= Description of the task =
Reproduce the items word for word, starting at the line that contains "Given: Open the Cloud Account filter dropdown" and ending at the last line of the items. Leave the pictures out of your answer.

___ Records shown ___

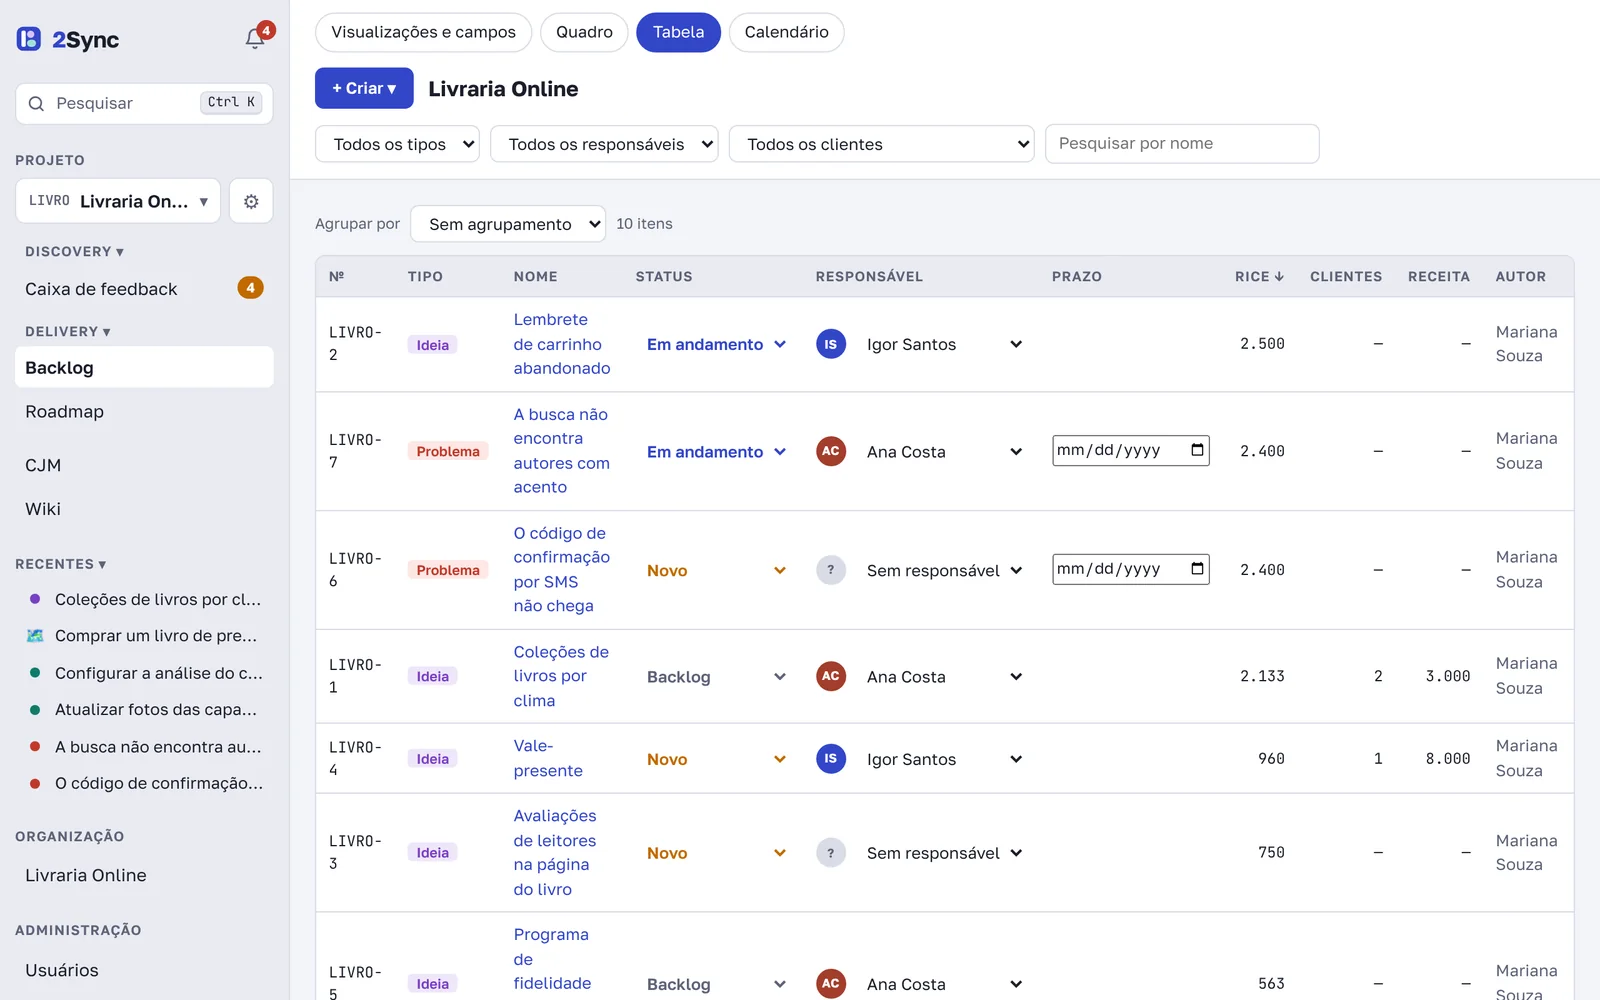Viewport: 1600px width, 1000px height.
Task: Open project settings gear icon
Action: (251, 201)
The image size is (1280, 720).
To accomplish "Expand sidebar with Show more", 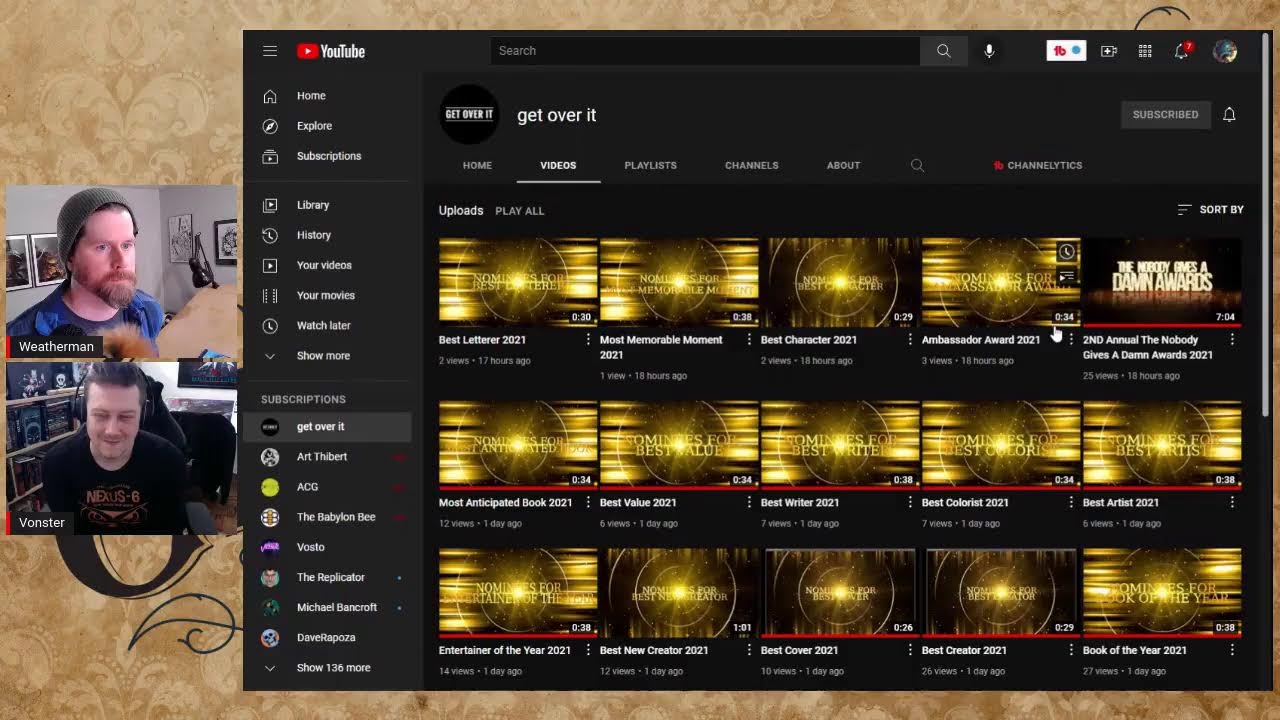I will [x=323, y=356].
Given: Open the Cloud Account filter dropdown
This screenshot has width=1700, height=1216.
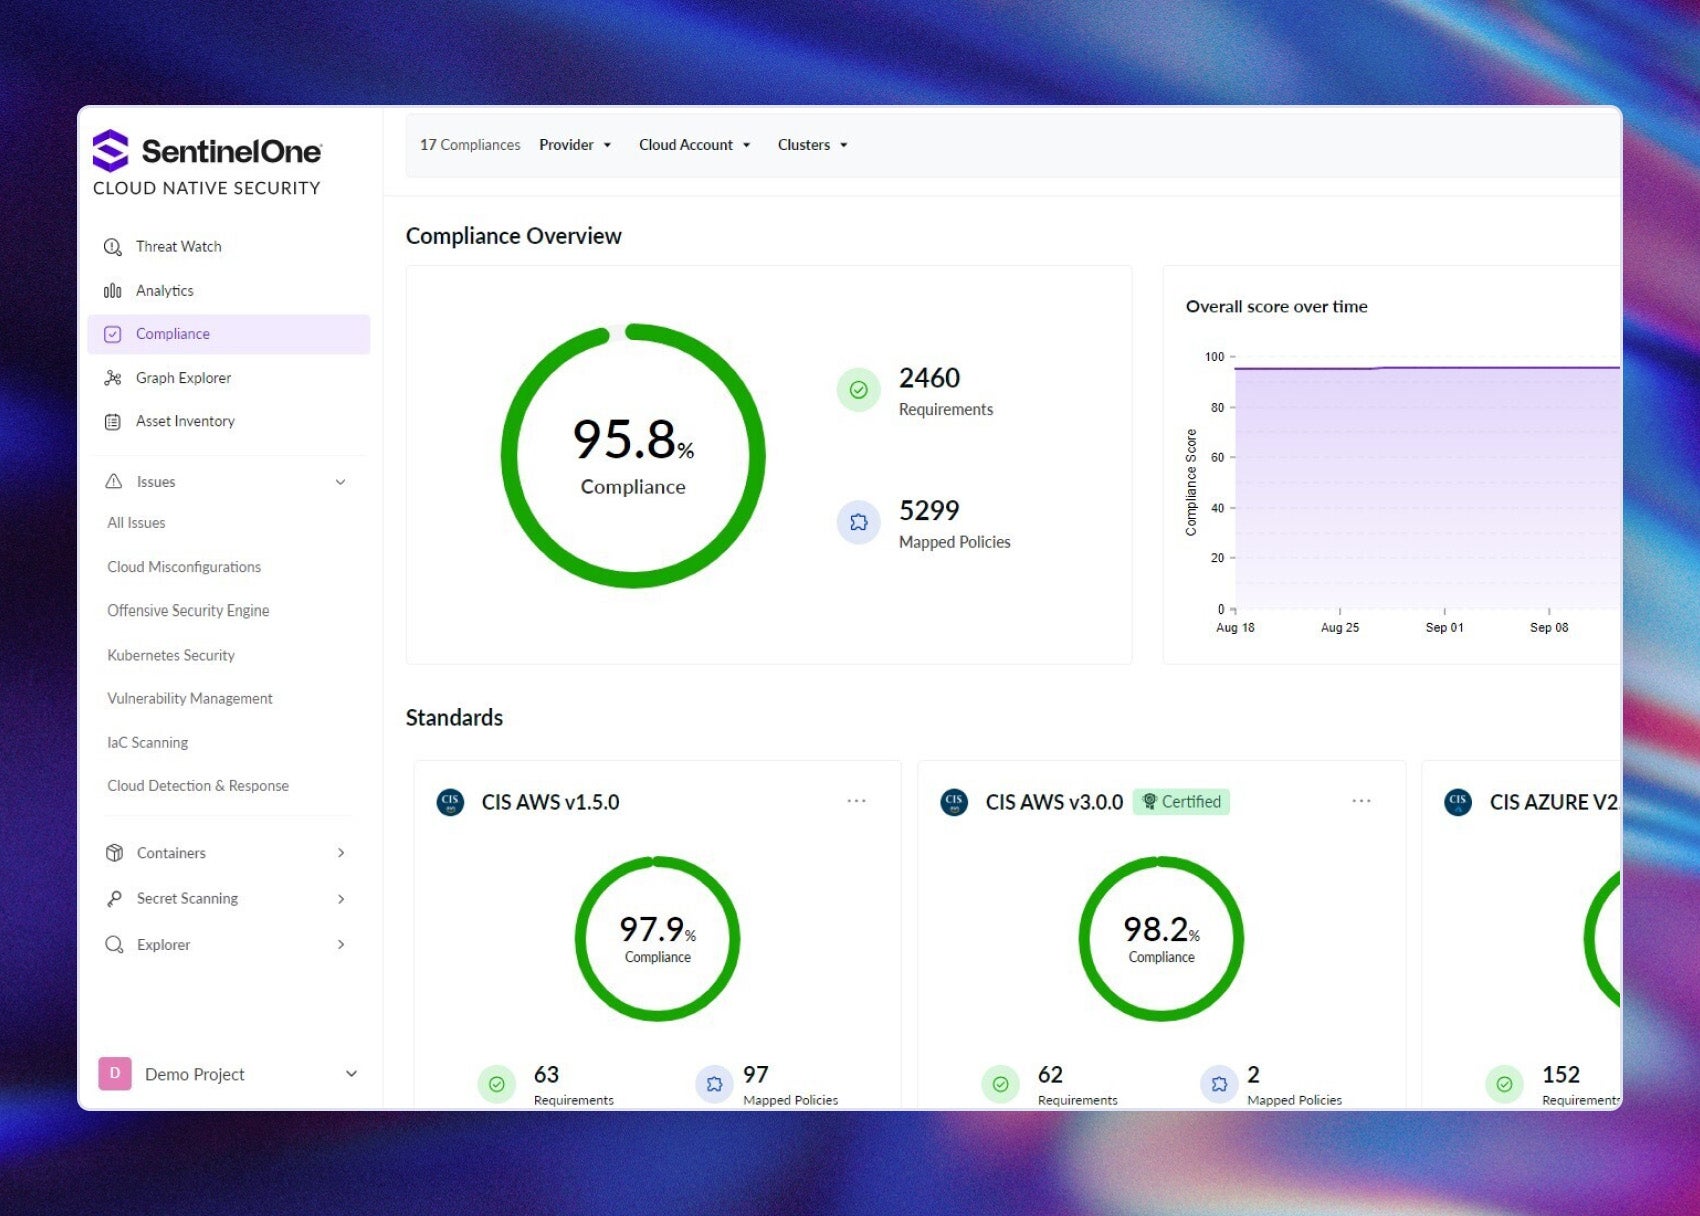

___

= Solution to this task =
Given: Open the Cloud Account filter dropdown
This screenshot has width=1700, height=1216.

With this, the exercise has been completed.